Per prima cosa, vanno perfettamente eliminate le foglie, poi si lavano le olive e si passano nelle macine, facendo attenzione non scaldarle troppo. Successivamente avviene la “gramolazione”, in apposite vasche chiuse all’aria, dove per una ventina di minuti a circa 25 gradi di temperatura, quella che viene definita spremitura a freddo, che favorisce l’aggregazione delle goccioline grasse rompendo l’emulsione acquosa dalla frangitura. Se si alza la temperatura si ottiene più prodotto ma si uccidono i polifenoli. L’olio, quindi, sale verso l’alto ed esce da fori per movimento centrifugo mentre una coclea toglie la pasta d’olive che qui viene poi utilizzata come fertilizzante. Poi, attraverso separatori verticali vengono eliminate altre impurità fino a quando l’olio non viene stoccato nelle cisterne che contengono azoto che fa in modo che l’aria non entri mai a contatto con l’olio.
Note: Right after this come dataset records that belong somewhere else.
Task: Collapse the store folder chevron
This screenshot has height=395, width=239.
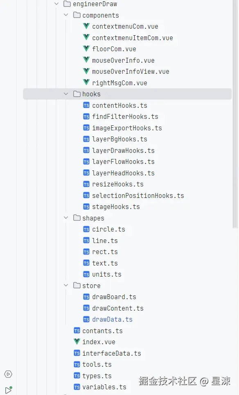Action: pos(66,285)
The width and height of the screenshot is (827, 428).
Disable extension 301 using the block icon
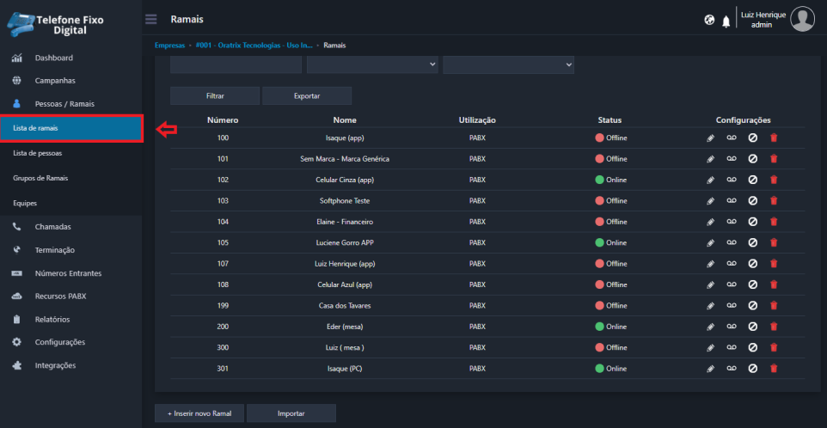752,369
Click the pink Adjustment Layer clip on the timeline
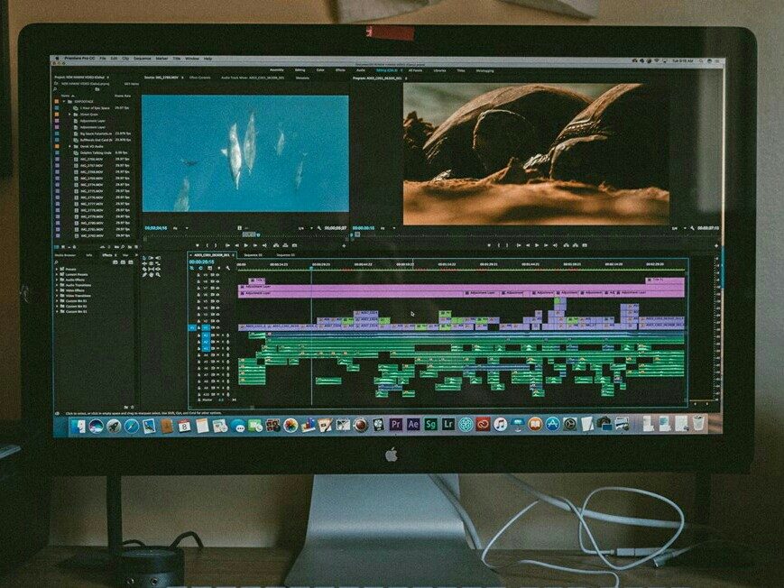 [361, 292]
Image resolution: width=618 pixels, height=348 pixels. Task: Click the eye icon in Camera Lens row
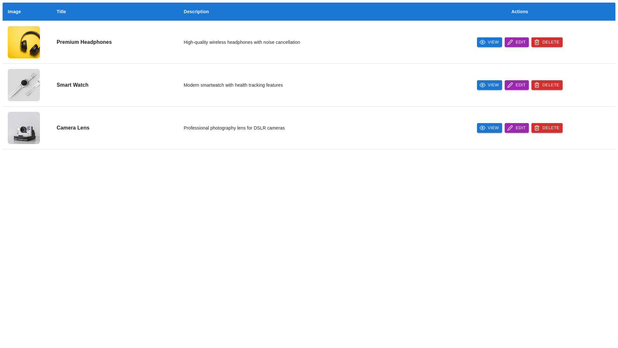click(482, 128)
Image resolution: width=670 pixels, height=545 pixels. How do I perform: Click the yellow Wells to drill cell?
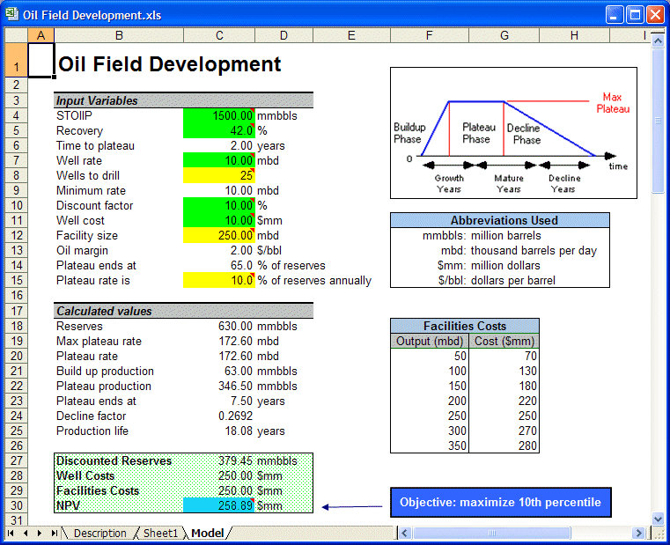(219, 176)
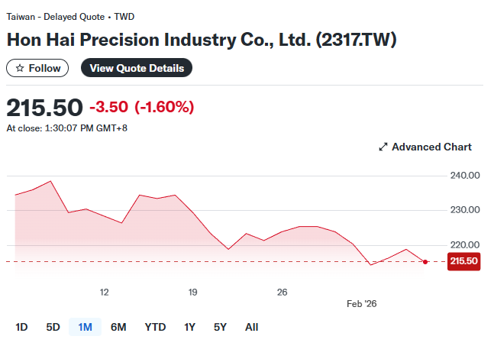Click the 240.00 y-axis price label

465,176
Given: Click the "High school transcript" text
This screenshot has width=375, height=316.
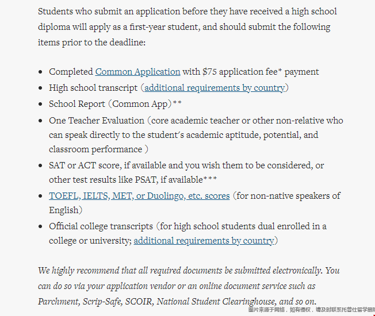Looking at the screenshot, I should [x=94, y=88].
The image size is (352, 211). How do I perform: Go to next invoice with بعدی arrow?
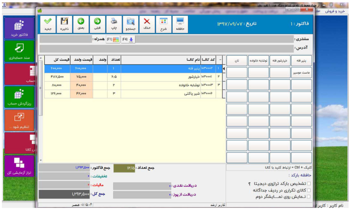coord(81,25)
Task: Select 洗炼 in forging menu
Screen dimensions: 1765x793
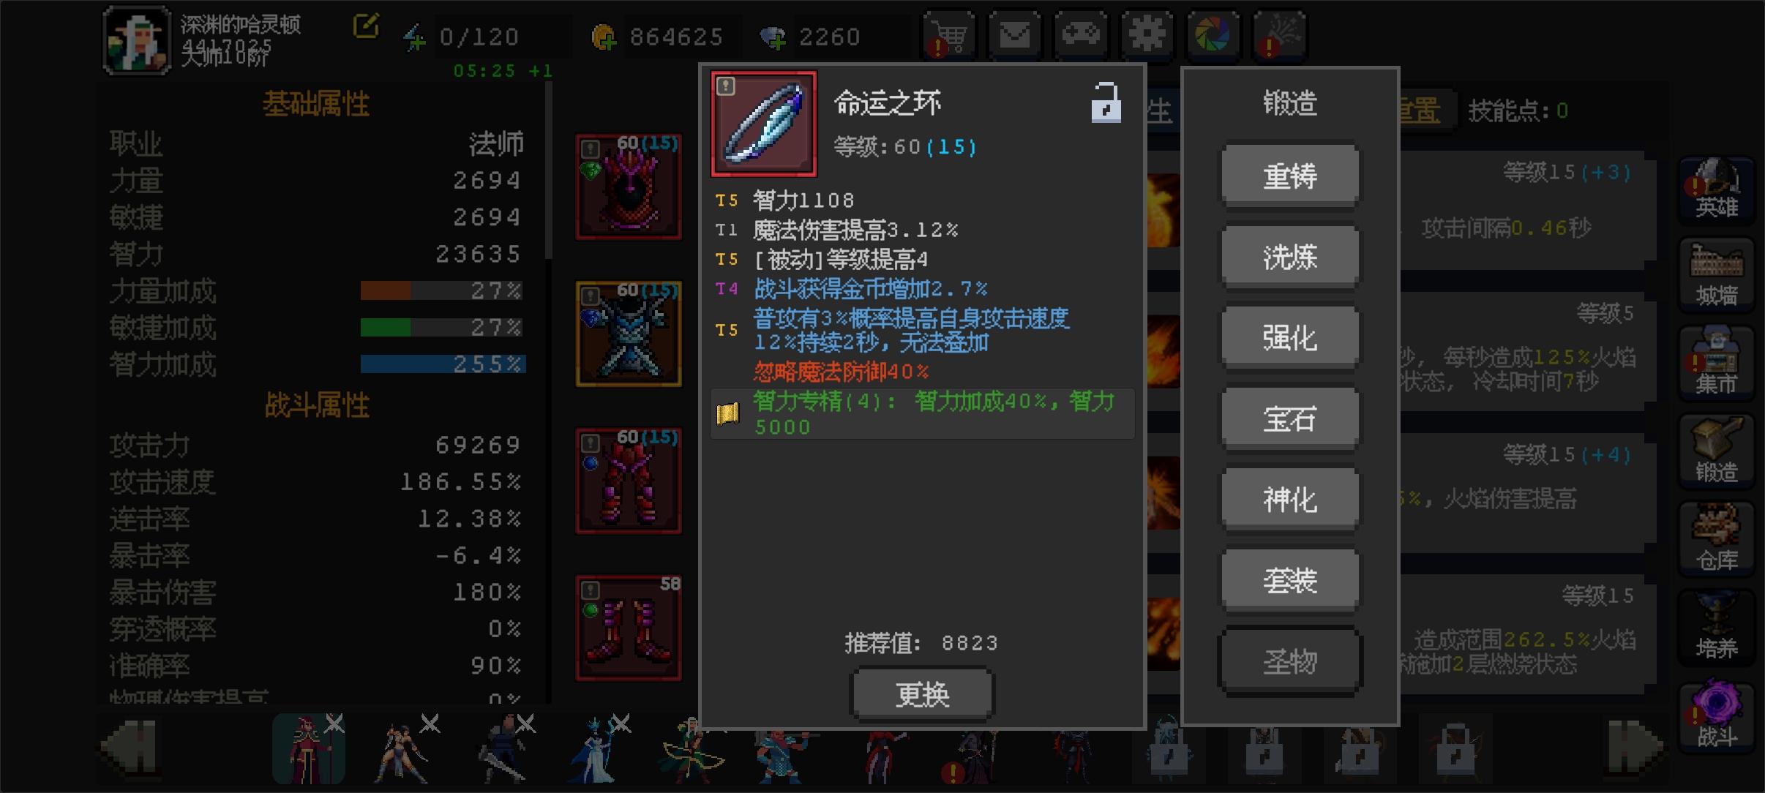Action: pos(1289,257)
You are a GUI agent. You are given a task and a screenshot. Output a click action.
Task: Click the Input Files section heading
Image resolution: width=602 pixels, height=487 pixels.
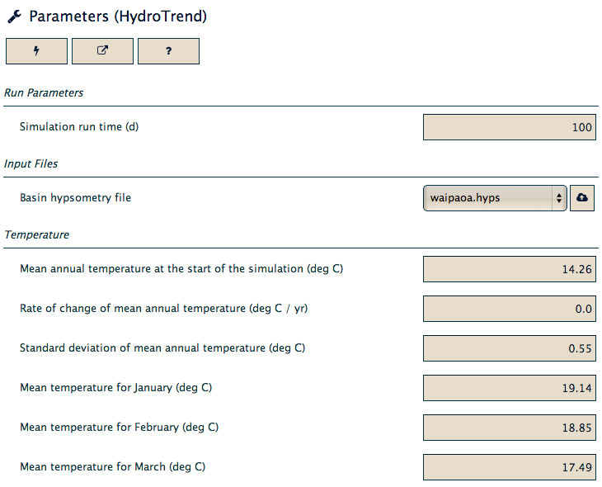pyautogui.click(x=31, y=163)
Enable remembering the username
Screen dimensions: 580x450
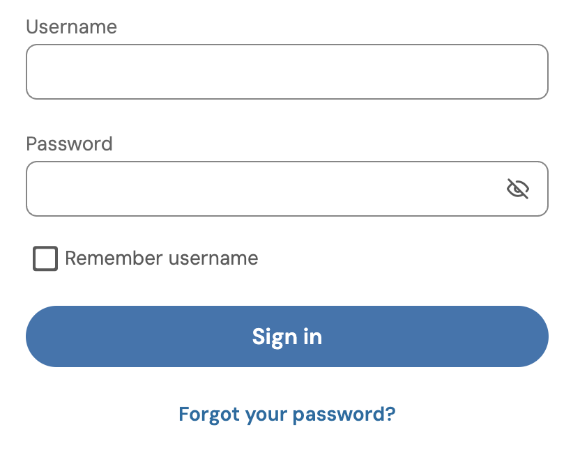pyautogui.click(x=45, y=258)
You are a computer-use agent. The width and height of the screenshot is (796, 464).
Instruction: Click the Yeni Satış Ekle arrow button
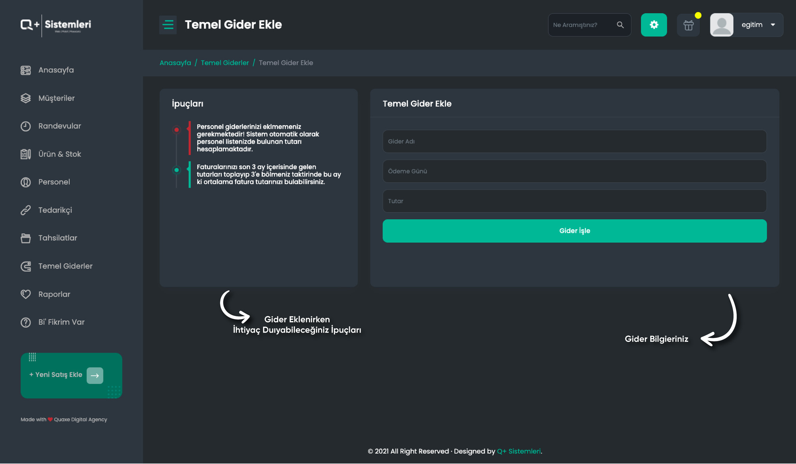coord(95,375)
Dopo un paio di mesi, si eliminano ancora i sedimenti e si è pronti per l’imbottigliamento, avendo sempre cura di aggiungere un po’ di azoto in modo da tenerlo sempre separato dall’arie che lo ossiderebbe.
Una volta portata a casa, la bottiglia non va mai lasciata al caldo (per esempio vicino a fornelli) e, una volta aperta, l’olio va consumato, diciamo, entro un mese.